DATA SUPPLIED
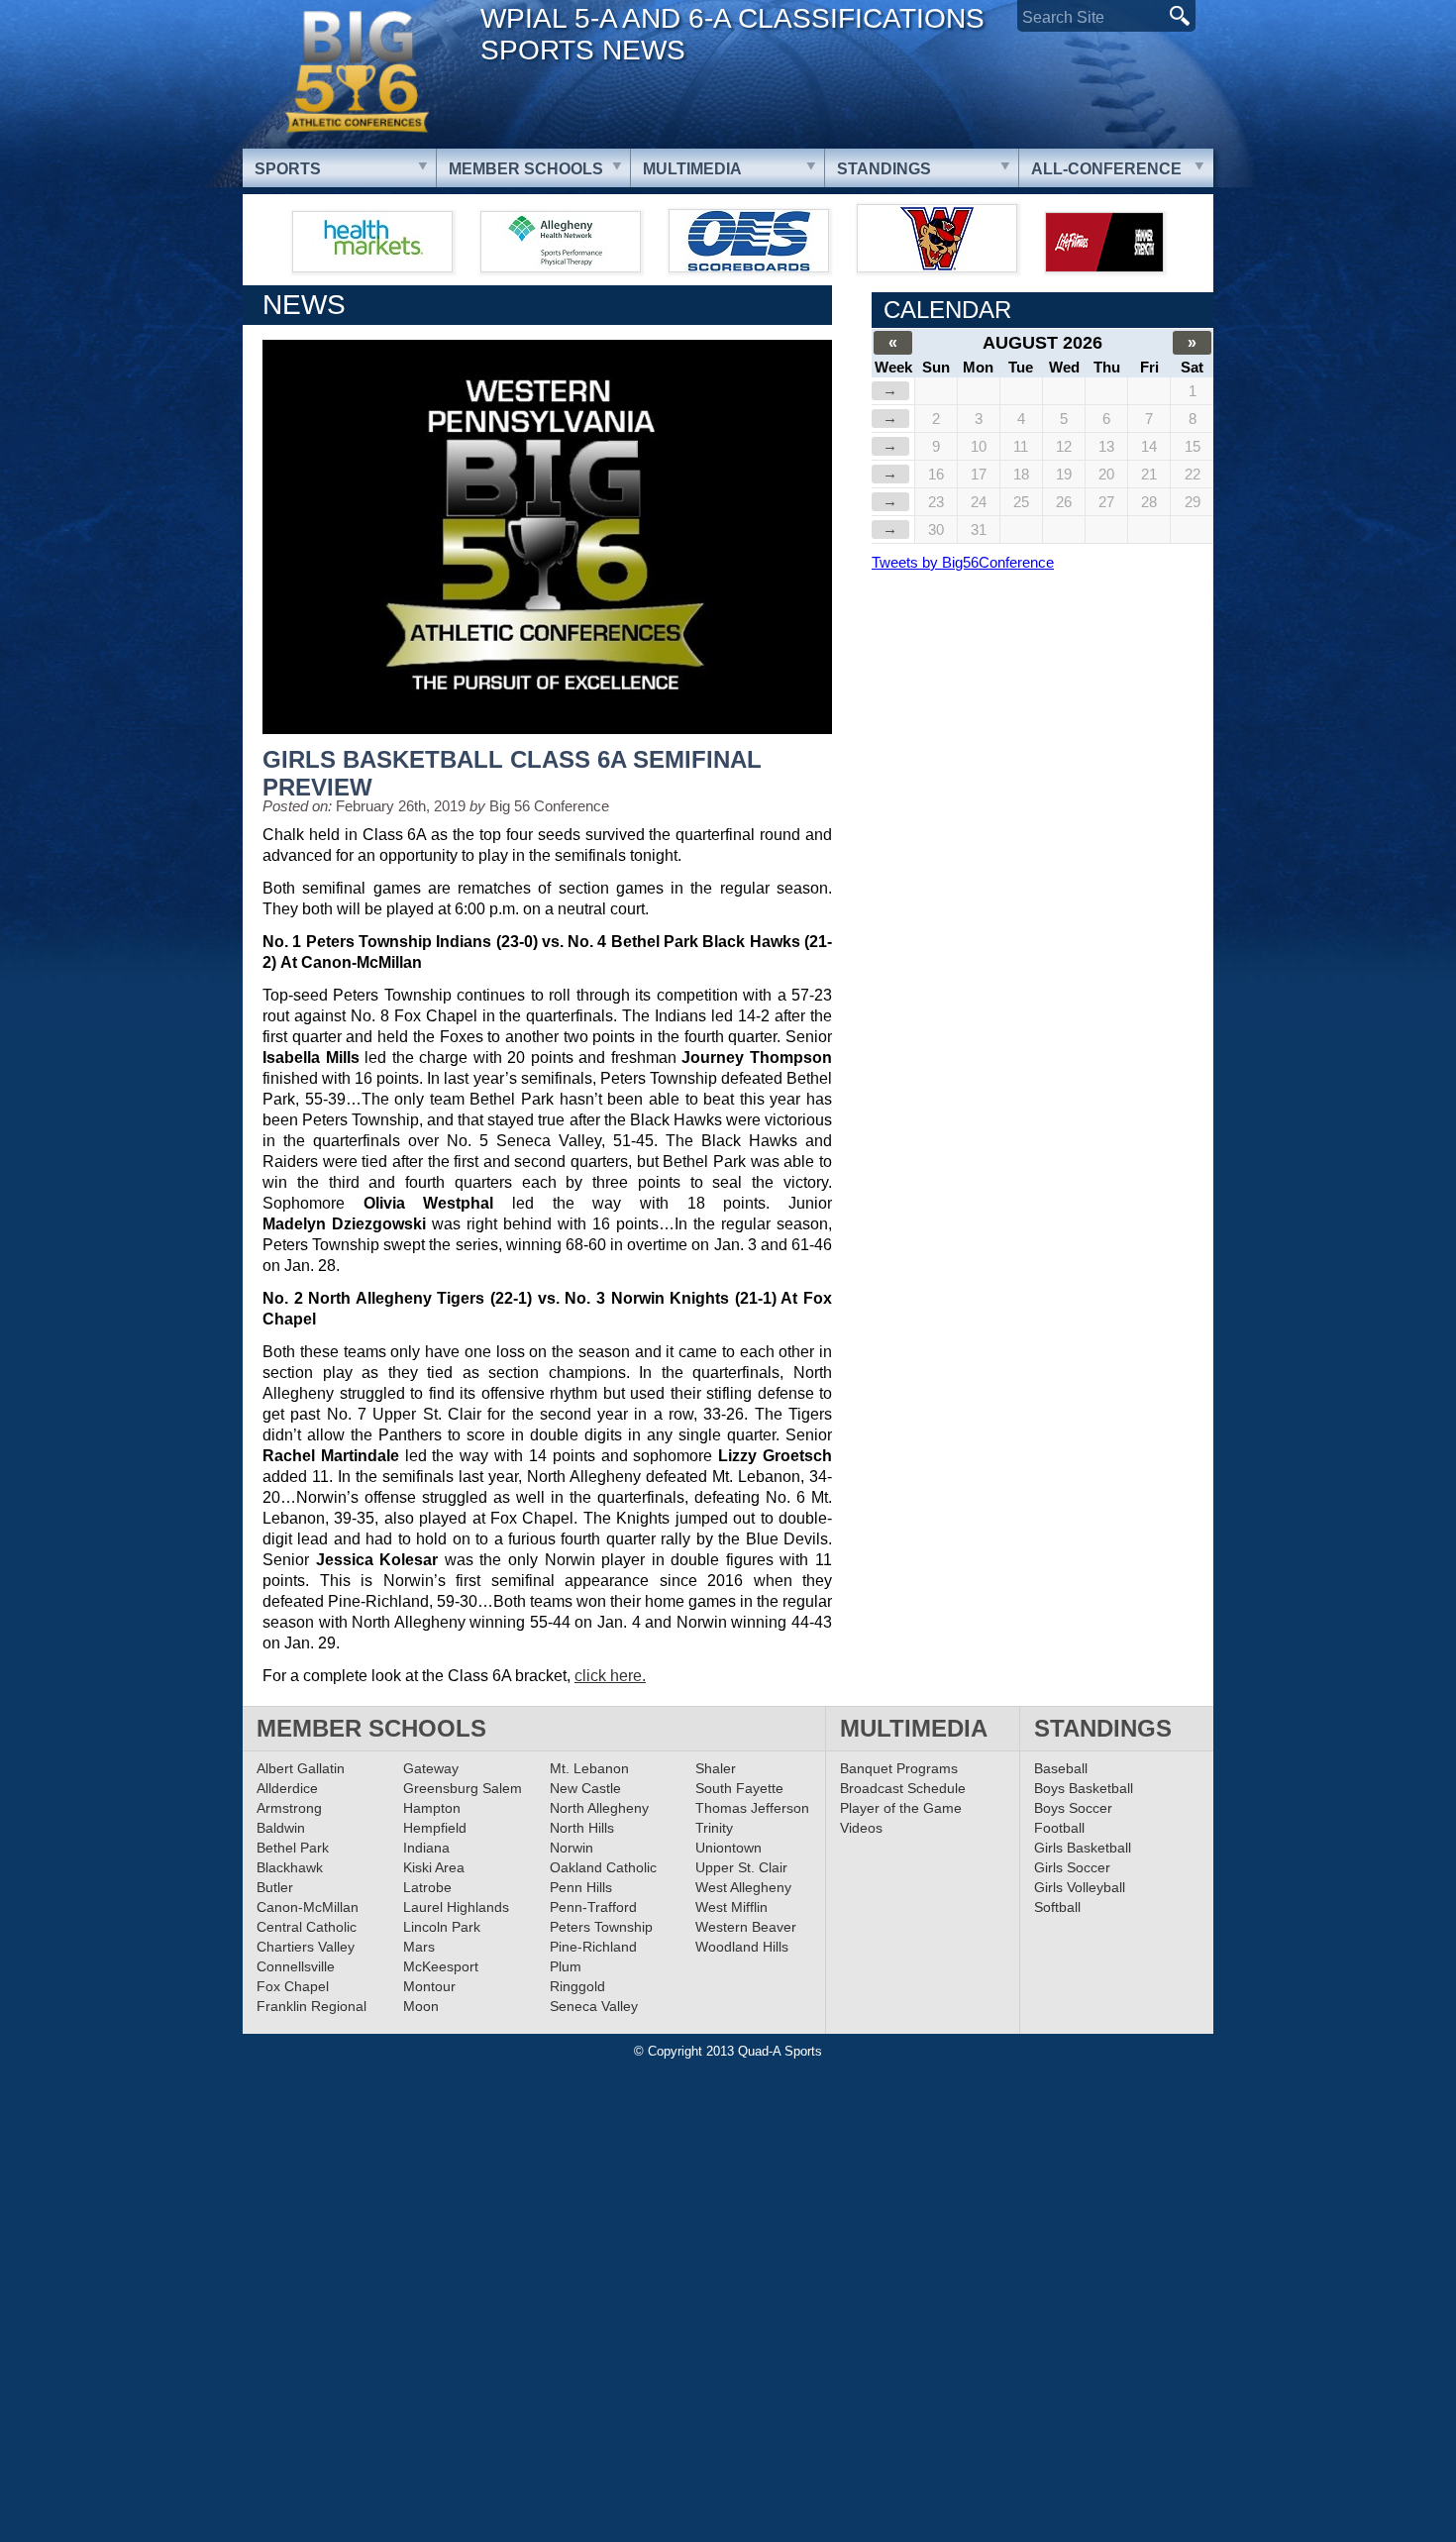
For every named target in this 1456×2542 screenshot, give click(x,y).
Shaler (715, 1768)
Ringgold (577, 1986)
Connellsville (296, 1966)
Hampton (432, 1808)
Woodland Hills (741, 1947)
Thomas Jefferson (752, 1808)
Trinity (714, 1828)
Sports (288, 168)
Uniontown (728, 1847)
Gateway (431, 1768)
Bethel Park (293, 1847)
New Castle (585, 1788)
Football (1059, 1828)
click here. (610, 1675)
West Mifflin (731, 1907)
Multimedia (692, 168)
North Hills (582, 1828)
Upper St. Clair (741, 1867)
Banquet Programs (899, 1768)
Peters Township (601, 1927)
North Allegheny (599, 1808)
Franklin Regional (311, 2006)
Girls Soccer (1072, 1867)
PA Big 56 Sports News (357, 72)
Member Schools (526, 168)
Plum (565, 1966)
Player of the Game (901, 1808)
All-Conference (1106, 168)
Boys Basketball (1083, 1788)
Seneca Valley (594, 2006)
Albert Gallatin (301, 1768)
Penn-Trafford (593, 1907)
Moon (421, 2006)
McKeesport (440, 1966)
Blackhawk (290, 1867)
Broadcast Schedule (903, 1788)
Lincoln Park (441, 1927)
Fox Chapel (293, 1986)
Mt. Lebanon (589, 1768)
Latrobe (427, 1887)
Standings (884, 168)
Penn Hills (581, 1887)
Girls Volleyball (1079, 1887)
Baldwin (281, 1828)
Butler (275, 1887)
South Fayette (739, 1788)
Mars (419, 1947)
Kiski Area (434, 1867)
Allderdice (287, 1788)
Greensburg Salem (462, 1788)
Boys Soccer (1073, 1808)
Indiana (426, 1847)
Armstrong (289, 1808)
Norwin (571, 1847)
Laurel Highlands (456, 1907)
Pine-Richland (593, 1947)
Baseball (1061, 1768)
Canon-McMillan (308, 1907)
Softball (1057, 1907)
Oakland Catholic (603, 1867)
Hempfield (435, 1828)
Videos (861, 1828)
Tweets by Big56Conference (963, 562)
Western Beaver (745, 1927)
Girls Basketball (1082, 1847)
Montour (429, 1986)
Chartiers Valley (306, 1947)
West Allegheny (743, 1887)
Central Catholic (307, 1927)
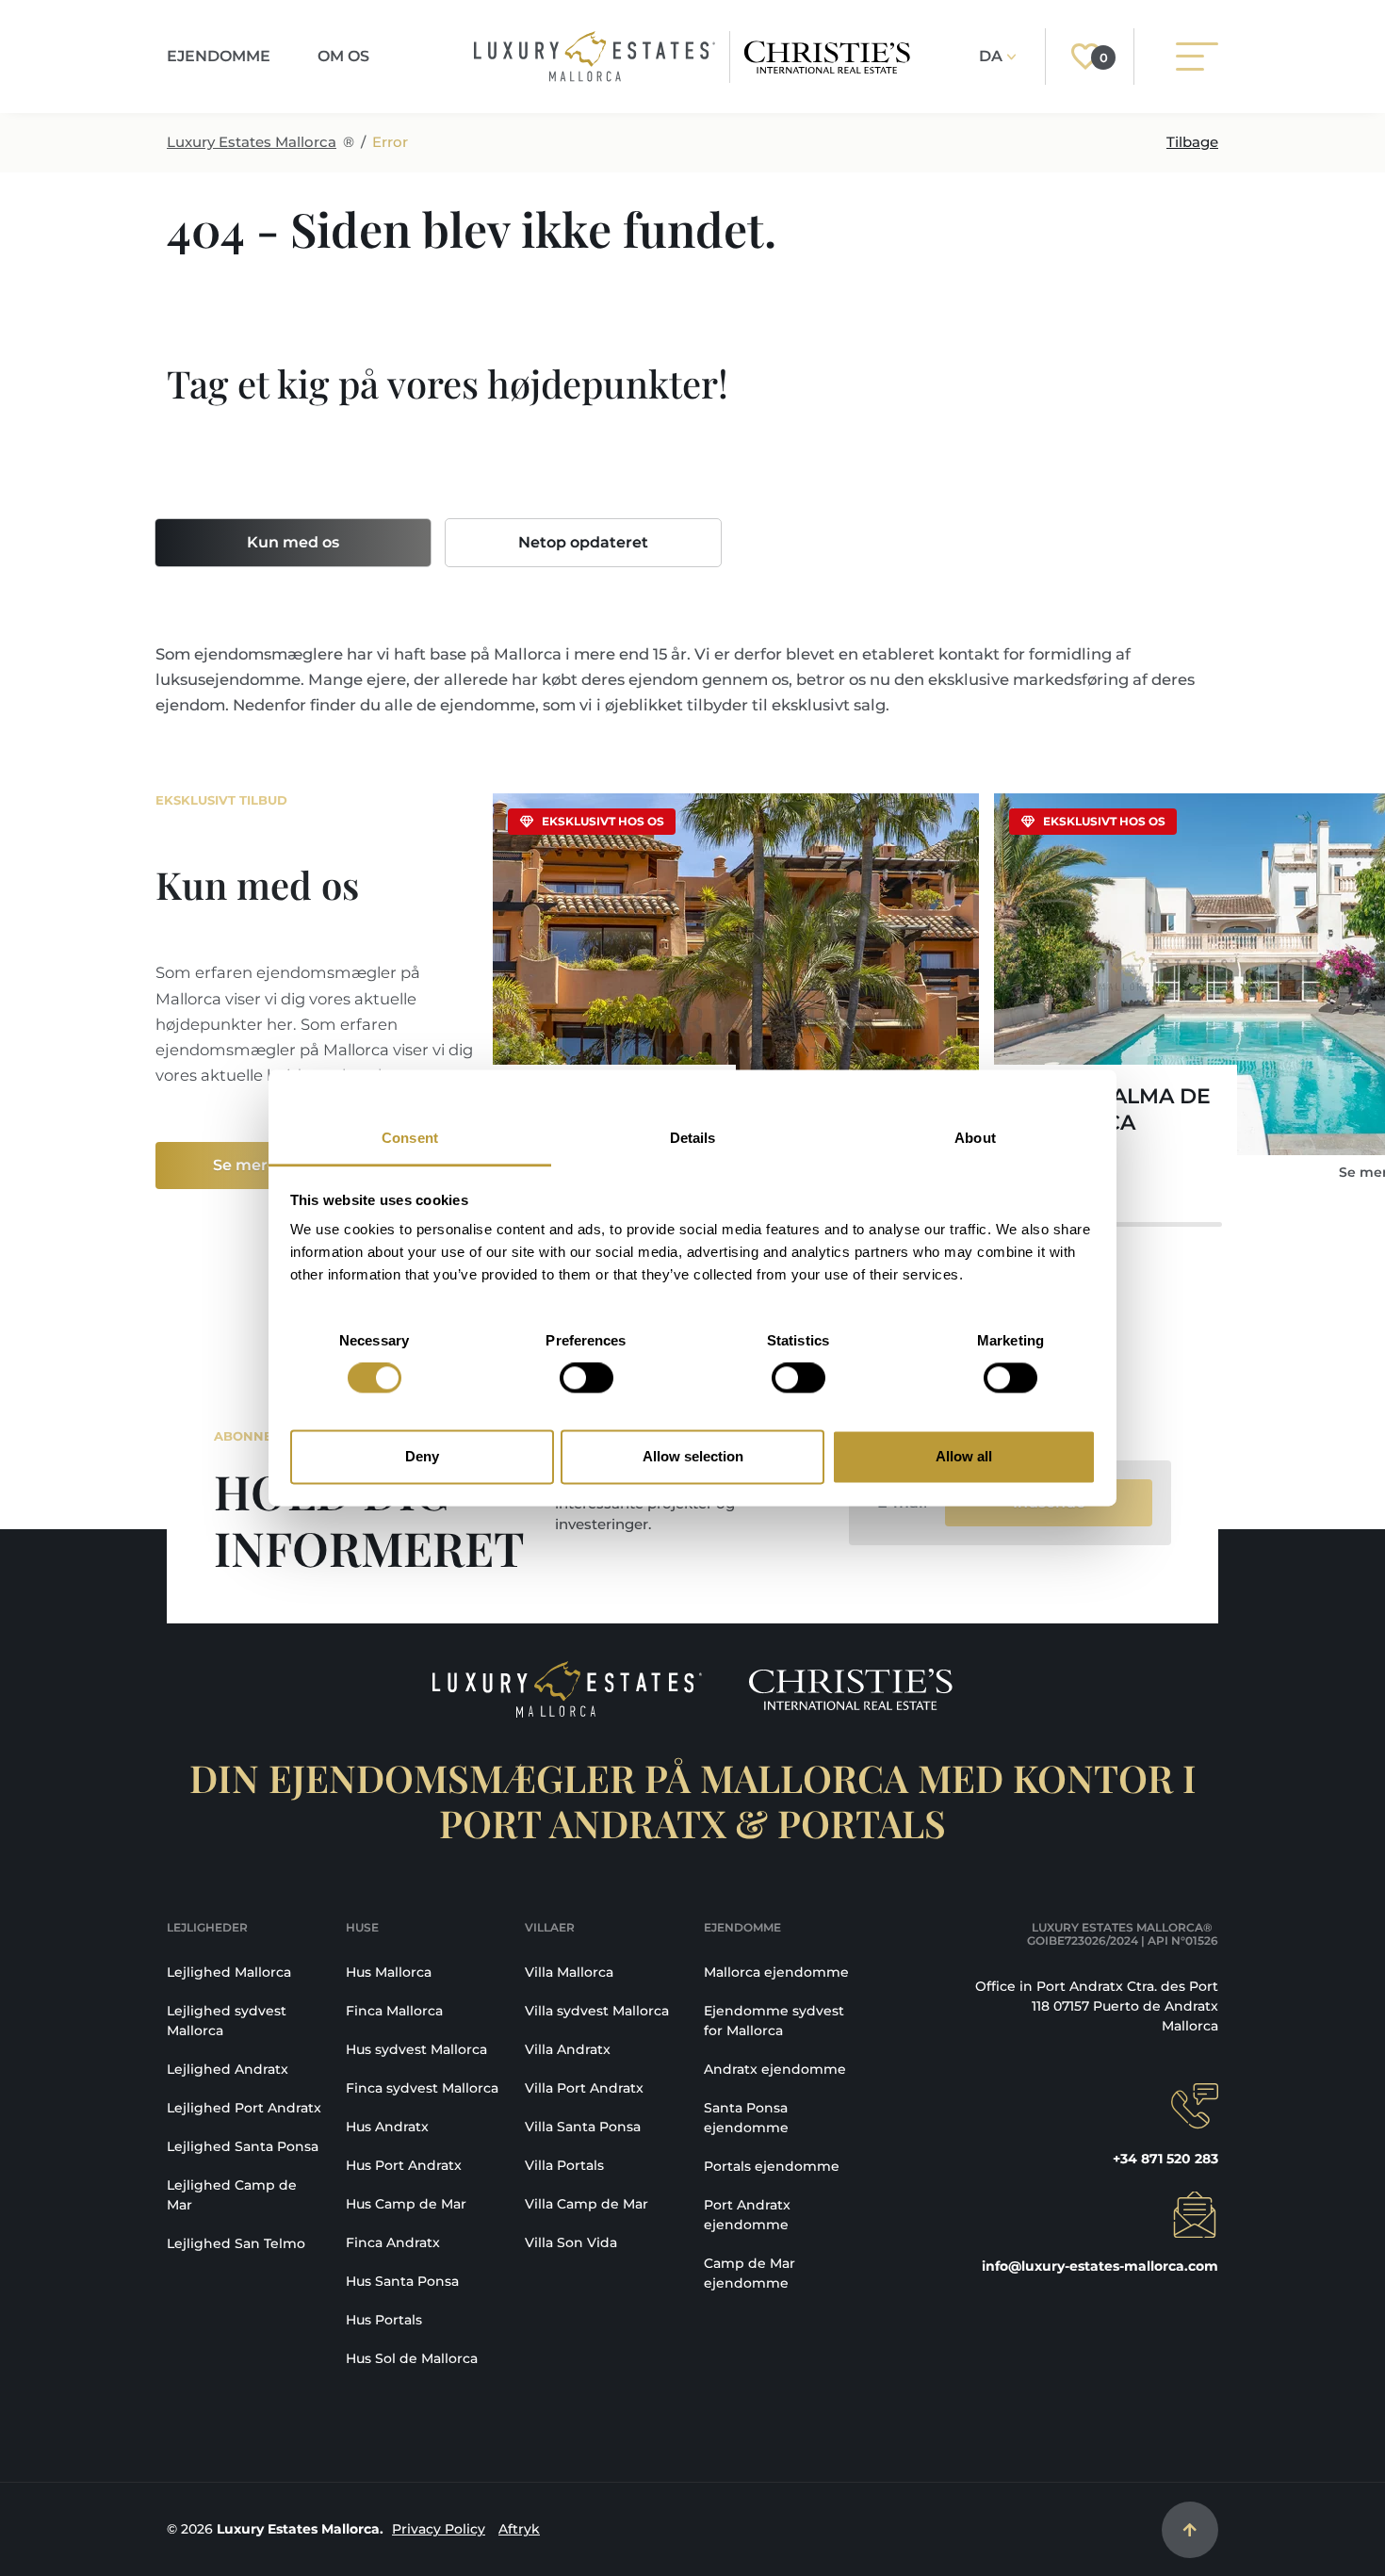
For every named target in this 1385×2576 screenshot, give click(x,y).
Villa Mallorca (569, 1972)
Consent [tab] (410, 1138)
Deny (422, 1456)
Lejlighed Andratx (227, 2069)
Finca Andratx (393, 2242)
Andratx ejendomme (775, 2069)
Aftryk (519, 2528)
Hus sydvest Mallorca (416, 2049)
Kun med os (293, 542)
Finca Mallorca (394, 2010)
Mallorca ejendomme (776, 1972)
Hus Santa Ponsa (402, 2281)
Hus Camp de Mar (406, 2203)
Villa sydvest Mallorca (597, 2010)
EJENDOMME (218, 56)
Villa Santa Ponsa (583, 2126)
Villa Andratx (568, 2049)
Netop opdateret (583, 542)
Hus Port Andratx (404, 2165)
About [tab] (975, 1138)
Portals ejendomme (771, 2166)
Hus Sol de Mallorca (412, 2358)
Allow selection (693, 1456)
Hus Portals (384, 2319)
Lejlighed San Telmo (236, 2243)
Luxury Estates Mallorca (251, 142)
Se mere (245, 1165)
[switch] (586, 1378)
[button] (1192, 998)
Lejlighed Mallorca (229, 1972)
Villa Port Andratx (584, 2087)
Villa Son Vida (571, 2242)
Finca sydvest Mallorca (422, 2087)
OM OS (343, 56)
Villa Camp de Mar (586, 2203)
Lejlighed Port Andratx (244, 2107)
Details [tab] (693, 1138)
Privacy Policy (438, 2528)
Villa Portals (564, 2165)
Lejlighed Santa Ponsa (242, 2146)
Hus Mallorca (389, 1972)
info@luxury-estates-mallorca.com (1100, 2266)
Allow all (964, 1456)
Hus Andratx (387, 2126)
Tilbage (1192, 142)
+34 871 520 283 (1165, 2158)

PROBLEM TO WORK ON
What lines in the material above hold the string "click"? List them.

EXERCISE RESULT
For every named target in this 1456×2542 screenshot, give click(x,y).
click here. (610, 1675)
For every named target in this 1385×2576 screenshot, give click(x,y).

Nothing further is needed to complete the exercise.